Video Question Answering

Video question answering (VideoQA) is the task of answering questions about a Video. To address this, We looked into methods for improving representations for VideoQA. More specifically, our research focuses on the following questions: 1) How can we leverage the knowledge of frames being close together in time to improve the representations? 2) How can we leverage captions in VideoQA tasks? By leveraging similar representations for clips that occur close together in a video improves performance for questions that require knowledge of the timing of an action. In addition, we converted the VideoQA taks into Text-only Question Answering task by generating captions for the videos, and experimented with different methods of Caption generation.

AGQA

The (Action Genome Question Answering)[https://cs.stanford.edu/people/ranjaykrishna/agqa/] dataset contains Video, Question, Answer triplets with 4 Million Question Answer pairs, 10,000 different videos, and and 174 answer choices. The Videos are from the Charades dataset (avg len 30 sec), where the Videos are annotated with scene graphs about the actions that occur in the video. Based on the Scene Graphs, questons are generated. This dataset was chosen as the top performing models on previous benchmarks showed a significant drop in performance. The dataset also contains multiple splits that can evaluate the models on different abilities such as generalizability and compositionality.

Creating a temporal loss

The temporal loss refers to a penalty for changing representations between frames. I experimented with using the L1, L2 losses, and the Frobenius norm. These would penalize different aspects of changing representations between frames, so all of them were experimented with. To apply the loss, intermediate features within the model were selected and the change between them was added to the CrossEntropy loss for the QA task. Just using the L2 loss, there was an statistically significant improvement in answering questions about action questions, and the ordering of actions. When hyperparameter tuning was applied to the combination of losses, the overall model improved a few percentage points in accuracy.

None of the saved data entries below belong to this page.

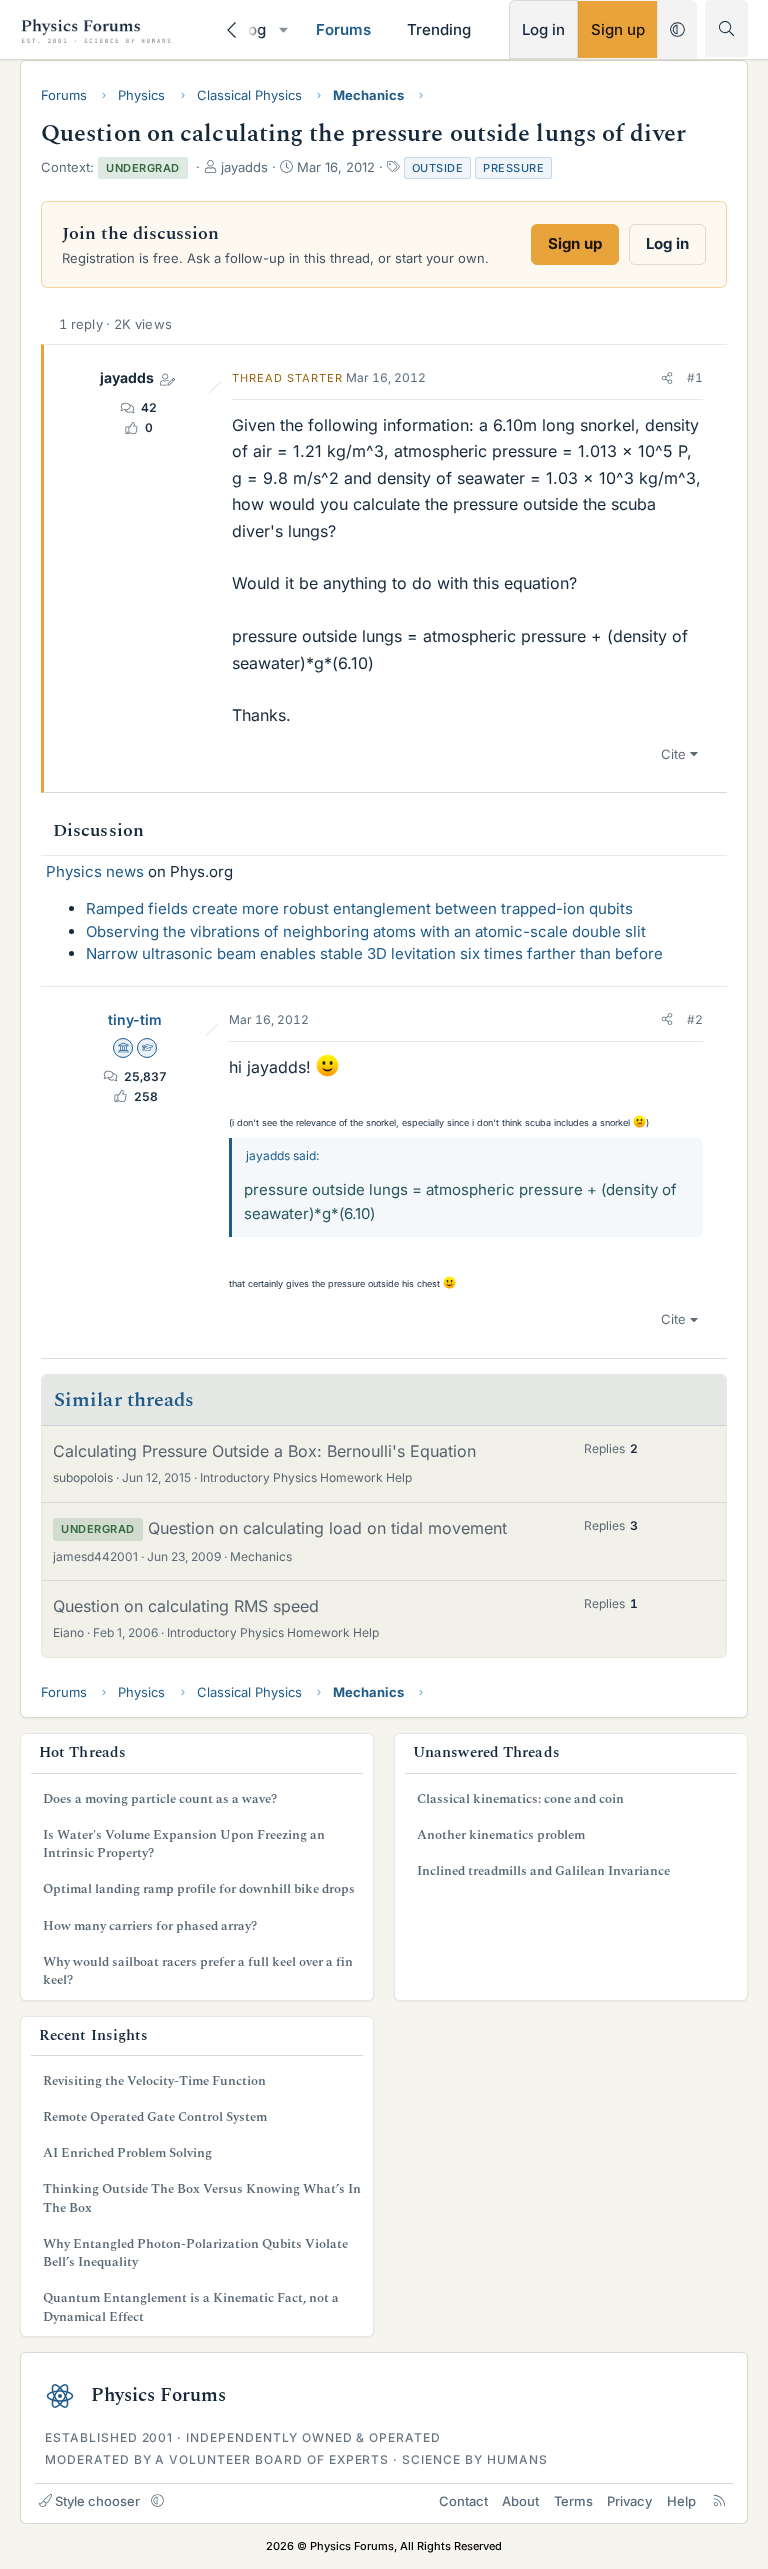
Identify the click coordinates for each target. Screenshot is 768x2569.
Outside (438, 168)
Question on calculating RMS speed (186, 1606)
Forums (343, 29)
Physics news (95, 871)
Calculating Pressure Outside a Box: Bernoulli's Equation (264, 1451)
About (520, 2501)
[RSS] (719, 2501)
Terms (573, 2501)
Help (681, 2501)
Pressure (513, 168)
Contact (463, 2501)
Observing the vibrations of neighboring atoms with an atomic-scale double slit (366, 931)
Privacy (629, 2501)
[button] (283, 29)
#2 (695, 1019)
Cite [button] (673, 754)
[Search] (726, 28)
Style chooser (97, 2501)
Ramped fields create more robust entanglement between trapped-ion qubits (359, 908)
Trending (439, 29)
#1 (695, 377)
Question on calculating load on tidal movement (327, 1528)
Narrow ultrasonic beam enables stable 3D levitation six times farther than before (374, 953)
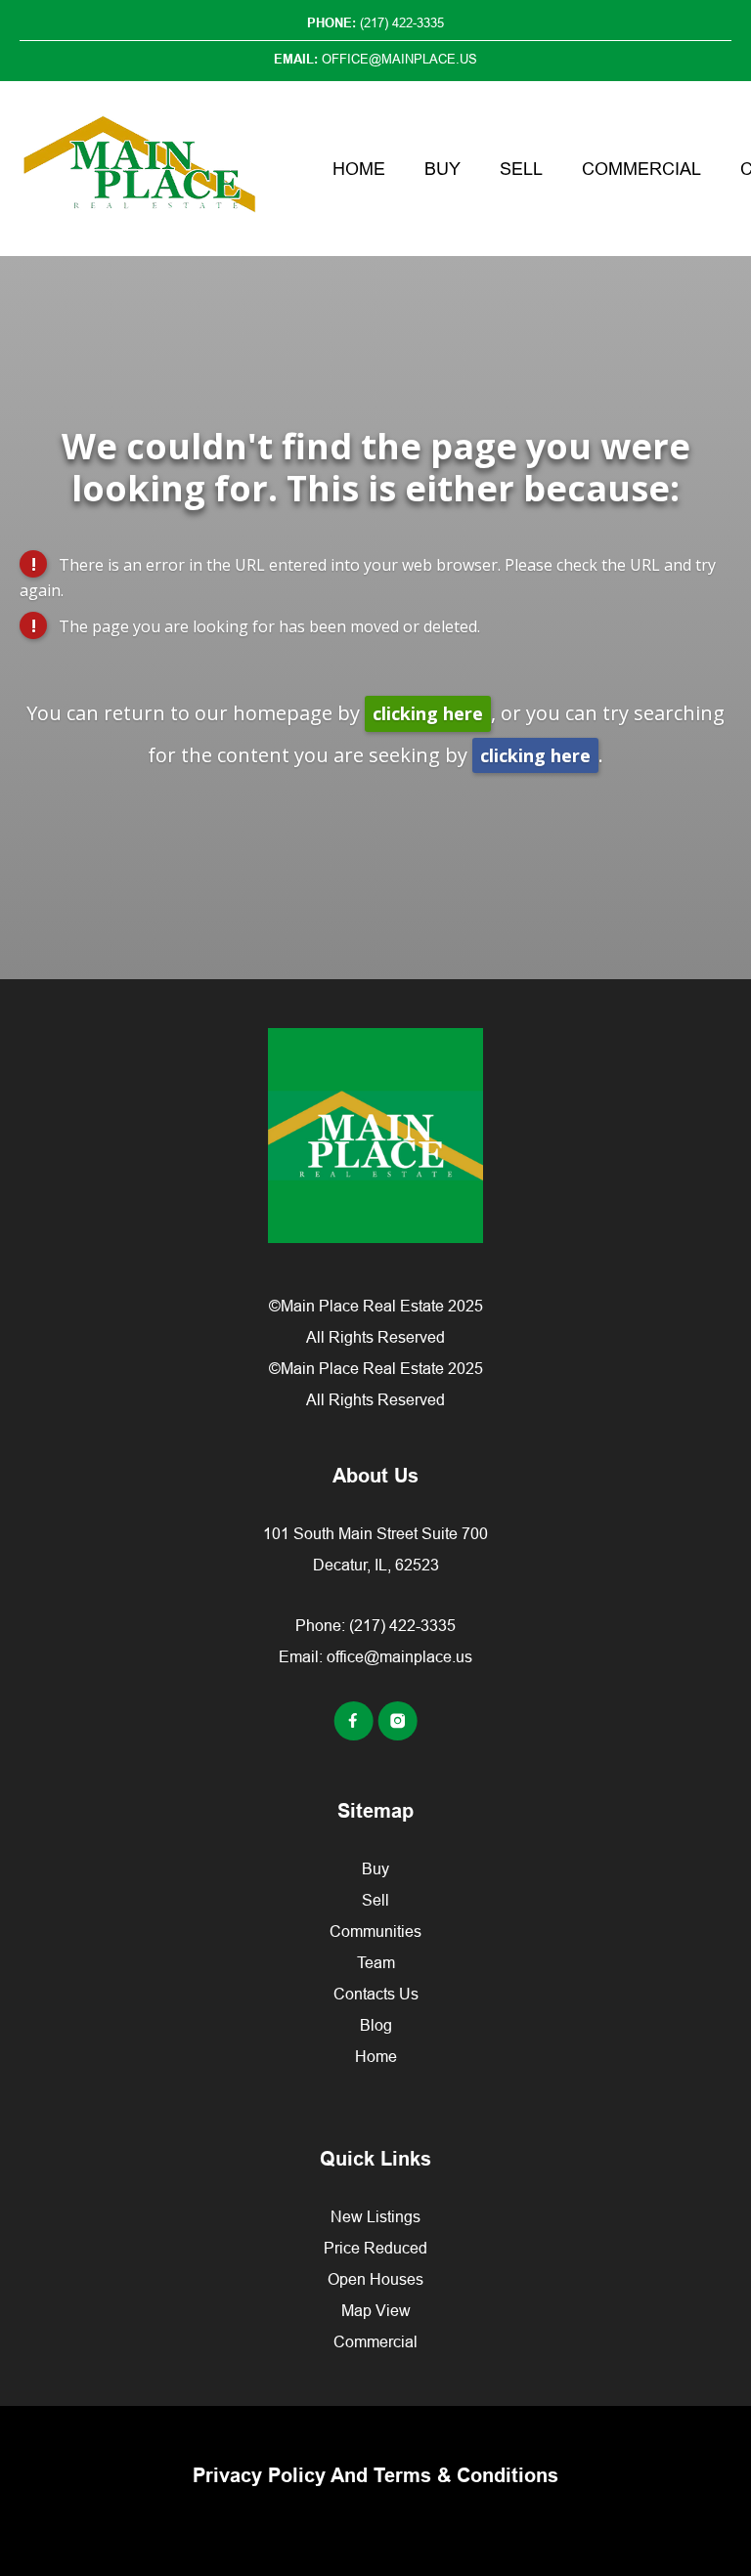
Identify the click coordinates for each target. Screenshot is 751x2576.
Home (358, 168)
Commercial (641, 168)
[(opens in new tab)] (355, 1734)
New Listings (375, 2216)
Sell (521, 168)
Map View (376, 2310)
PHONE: (375, 22)
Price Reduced (375, 2247)
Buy (442, 168)
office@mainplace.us (399, 1656)
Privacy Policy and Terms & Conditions (375, 2475)
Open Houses (375, 2279)
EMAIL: (375, 58)
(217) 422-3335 (402, 1625)
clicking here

Text-only Question Answering

The second part of the project was to convert the VideoQA task into a Text-only QA task. To do so, we used the charades dataset to train a model for caption generation. We first experimented with using the golden captions (existing human captions), and then experimented with using the generated captions. With the golden captions, we observed that the T5 model outperformed the HCRN model performance, and while the generated captions experienced a significant performance drop, they still predictive power.